When it comes to transferring money between people, you may have heard the term Venmo used as a verb: “I’ll pay it up front, and you can Venmo me later.” Popular among millennials and growing rapidly, Paypal-owned Venmo is quickly becoming the go-to mobile app in this age of transferring money from one person to another digitally. Venmo users transferred $8 billion in just one quarter this year, which was twice as much as the same quarter the previous year. 

But not everyone uses Venmo, and many people are still unfamiliar with it. The purpose of this blog is to talk about what it is and how it can make your life a little more convenient.

What is it?

In a nutshell, Venmo is a mobile application owned by Paypal. It allows users to digitally transfer money to other users on the Venmo platform without paying any fees (unless using a credit card as the funding source).

Why is it convenient?

Venmo is a convenient, cashless way to send money to individuals. It allows users to easily split a restaurant bill, go in with others on a gift for someone, pay the babysitter or reimburse a family member.

Anytime you owe someone money, you simply pull out your phone, open the Venmo app, choose who to send money to and send it within seconds.


Venmo only charges fees on users who use a credit card as their funding source (3% per transaction). For transactions with bank accounts, debit cards, or if you are paying with a balance built up within Venmo, no charges apply.


In this day in age, one can never be too careful. Equifax, Yahoo, Sony and Netflix can tell you that.

As far as security, the argument could be made that Venmo is actually safer than traditional ways of transferring money. Paying someone with cash or a check runs the risk of money being stolen or lost. With Venmo, a thief would not only need to steal your phone, they would also need to know how to hack into your phone which can be password protected. Even then, Venmo allows people who have lost their phone the ability to log in from another device and revoke access to the lost or stolen phone.

Venmo does not offer buyer or seller protection so it is highly recommended that users only send and receive money to and from individuals who they trust.

Venmo uses encryption to protect your security and privacy which prevents unauthorized users from gaining access to your sensitive data — much like any other secured website which hosts sensitive data. In this digital age, there is always a security concern when using your credit or bank card online, but with proper ID theft protection and sticking with transactions between trusted individuals, confidence and peace of mind can be achieved. It should be emphasized that Venmo comes with the reputation of Paypal which, to date, has an excellent track record in online security. 

How to set it up?

Venmo is rather easy to set up, one simply needs to download the app, sign up for an account, choose a funding source and walk through the verification process.

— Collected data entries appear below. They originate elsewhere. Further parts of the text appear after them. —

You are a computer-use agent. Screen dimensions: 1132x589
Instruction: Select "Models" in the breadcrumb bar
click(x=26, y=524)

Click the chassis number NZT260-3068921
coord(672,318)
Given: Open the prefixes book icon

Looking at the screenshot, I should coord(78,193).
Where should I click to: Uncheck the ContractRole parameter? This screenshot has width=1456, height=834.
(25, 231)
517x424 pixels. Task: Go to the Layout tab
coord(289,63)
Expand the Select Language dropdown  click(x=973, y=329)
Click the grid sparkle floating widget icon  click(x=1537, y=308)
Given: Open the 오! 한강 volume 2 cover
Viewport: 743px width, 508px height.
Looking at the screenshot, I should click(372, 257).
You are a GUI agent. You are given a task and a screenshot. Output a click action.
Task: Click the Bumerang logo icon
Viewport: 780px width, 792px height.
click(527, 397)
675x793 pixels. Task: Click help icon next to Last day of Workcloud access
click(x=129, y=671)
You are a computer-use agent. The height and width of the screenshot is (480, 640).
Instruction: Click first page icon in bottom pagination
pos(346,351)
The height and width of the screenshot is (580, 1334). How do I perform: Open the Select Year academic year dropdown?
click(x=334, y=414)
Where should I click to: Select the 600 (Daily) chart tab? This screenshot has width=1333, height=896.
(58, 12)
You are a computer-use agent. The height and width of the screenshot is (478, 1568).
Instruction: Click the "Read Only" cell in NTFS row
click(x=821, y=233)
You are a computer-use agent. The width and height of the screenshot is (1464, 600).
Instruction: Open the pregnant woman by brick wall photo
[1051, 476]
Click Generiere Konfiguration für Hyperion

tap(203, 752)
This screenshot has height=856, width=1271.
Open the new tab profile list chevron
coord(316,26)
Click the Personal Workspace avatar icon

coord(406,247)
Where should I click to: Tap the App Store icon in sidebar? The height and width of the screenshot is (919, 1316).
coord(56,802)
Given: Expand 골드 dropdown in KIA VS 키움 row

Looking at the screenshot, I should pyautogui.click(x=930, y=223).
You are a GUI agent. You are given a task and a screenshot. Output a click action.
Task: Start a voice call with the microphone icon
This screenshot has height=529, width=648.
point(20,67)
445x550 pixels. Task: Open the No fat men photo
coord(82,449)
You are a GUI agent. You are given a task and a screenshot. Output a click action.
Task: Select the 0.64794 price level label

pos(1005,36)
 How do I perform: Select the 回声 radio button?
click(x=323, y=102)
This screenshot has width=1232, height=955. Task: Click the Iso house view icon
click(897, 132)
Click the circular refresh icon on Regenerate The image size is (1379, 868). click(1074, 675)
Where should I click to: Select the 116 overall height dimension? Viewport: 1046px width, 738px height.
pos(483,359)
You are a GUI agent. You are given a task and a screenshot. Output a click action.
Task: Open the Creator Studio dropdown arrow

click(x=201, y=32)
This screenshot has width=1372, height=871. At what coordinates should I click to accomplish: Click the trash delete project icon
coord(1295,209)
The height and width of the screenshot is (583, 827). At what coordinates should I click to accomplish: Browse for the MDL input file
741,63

You can link a debit or credit card, or even a direct checking account. For security purposes, we recommend a card.

Sent or received payments are transferred through Venmo instantly. When a user sends you money, you can either leave it in your Venmo account, or transfer it to your bank. If you transfer it before 7pm EST, the deposit will typically hit your bank account the following business day.

It really is that easy!

We hope you’ve found this article useful. Happy Venmo-ing!